#### About this exercise
Reproduce exactly the line that contains "Viewport: 1024px width, 768px" and every line after it through the end of the records below, leaving out all pictures.

#### Study material

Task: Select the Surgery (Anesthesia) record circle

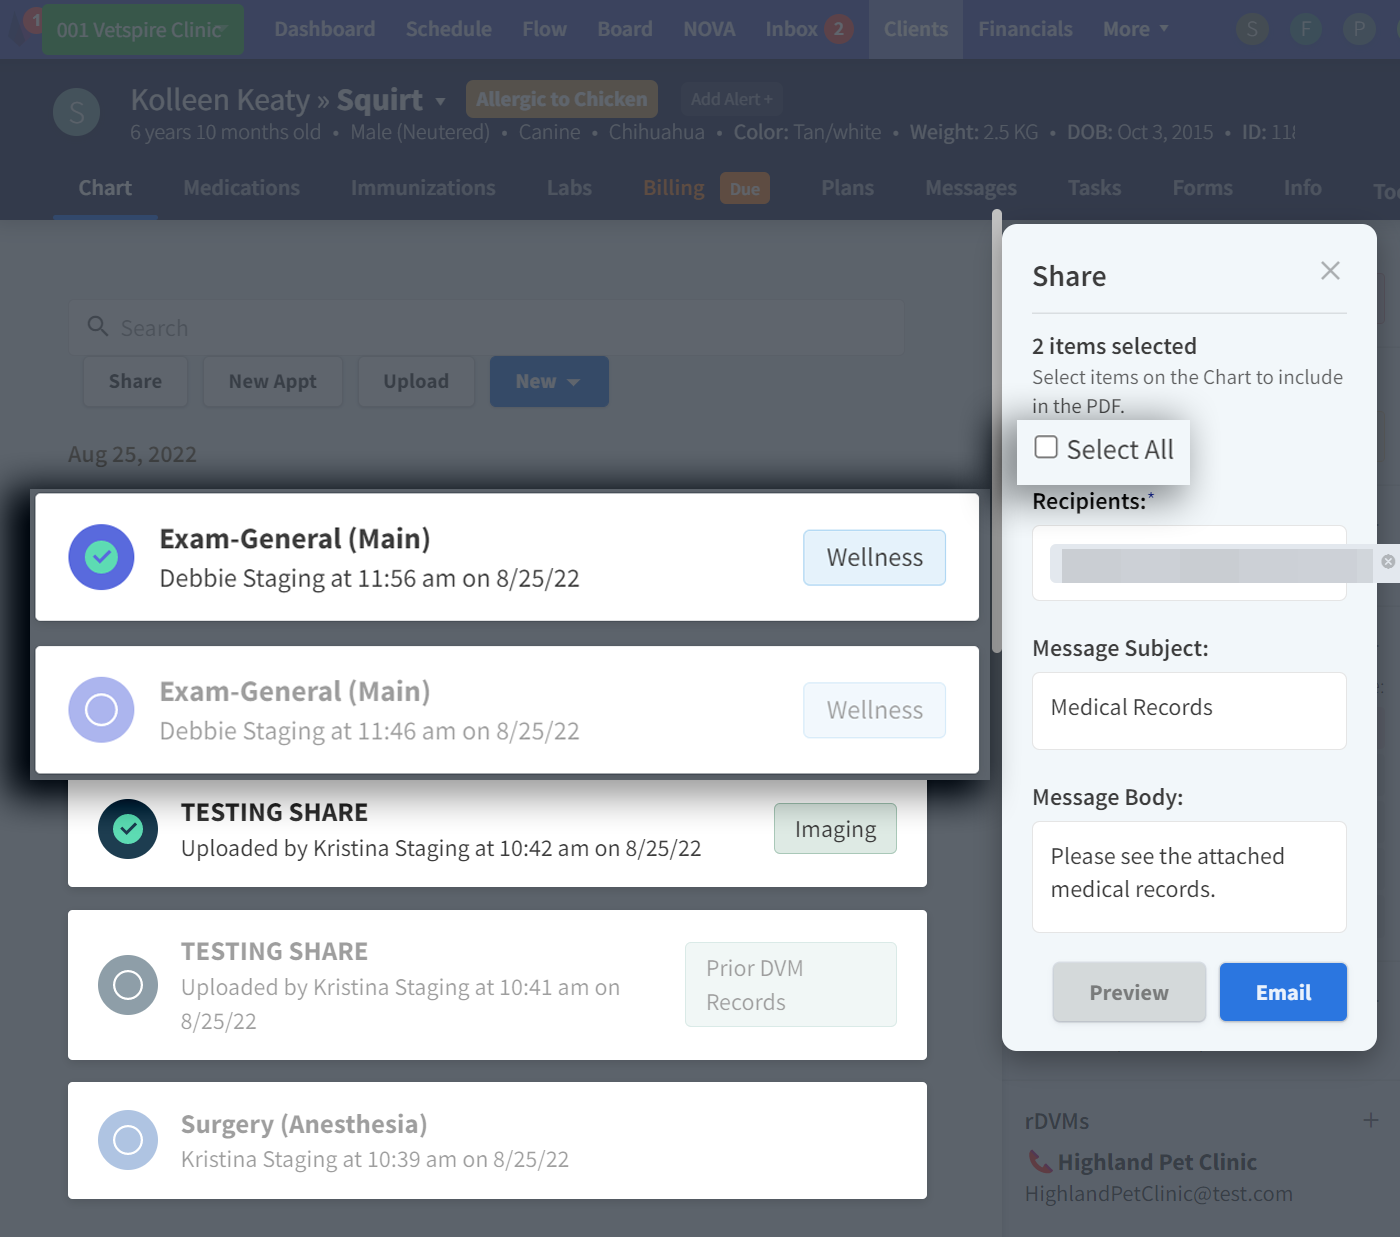Action: click(x=128, y=1140)
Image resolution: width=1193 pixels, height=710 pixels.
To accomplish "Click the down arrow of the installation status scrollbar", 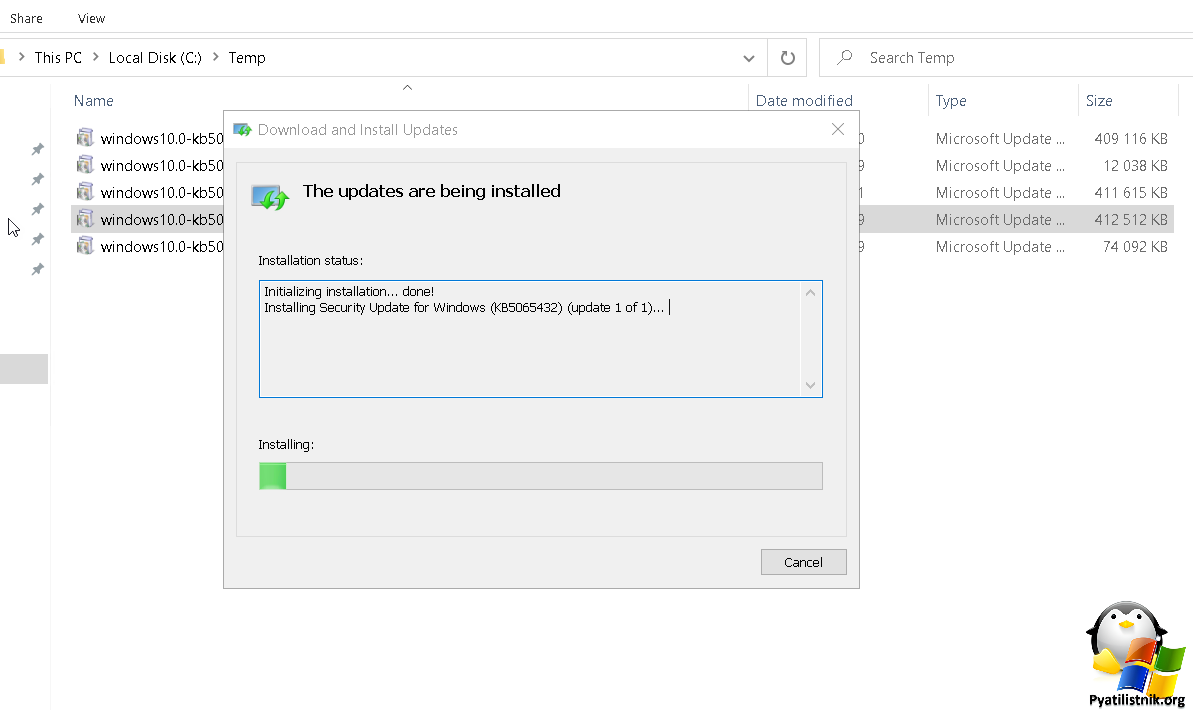I will point(810,385).
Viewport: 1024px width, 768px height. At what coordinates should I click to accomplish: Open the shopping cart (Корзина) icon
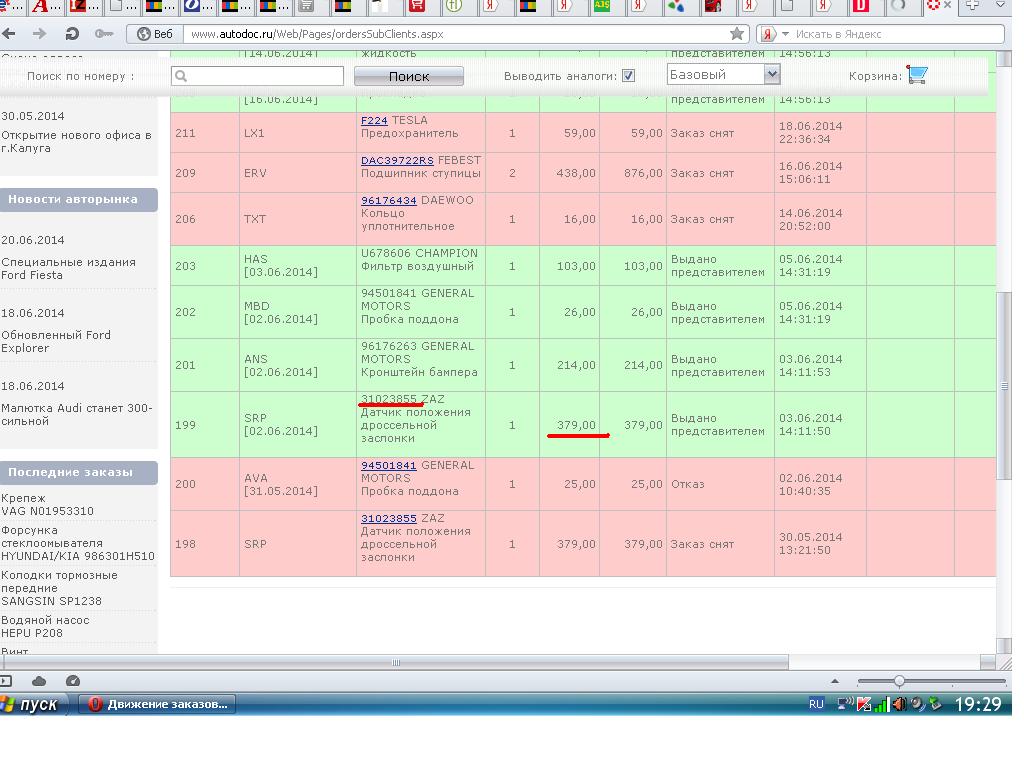tap(917, 76)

#### Answer for this exercise
Viewport: 1024px width, 768px height. At what coordinates should I click to accomplish: Open the shopping cart (Корзина) icon
tap(917, 76)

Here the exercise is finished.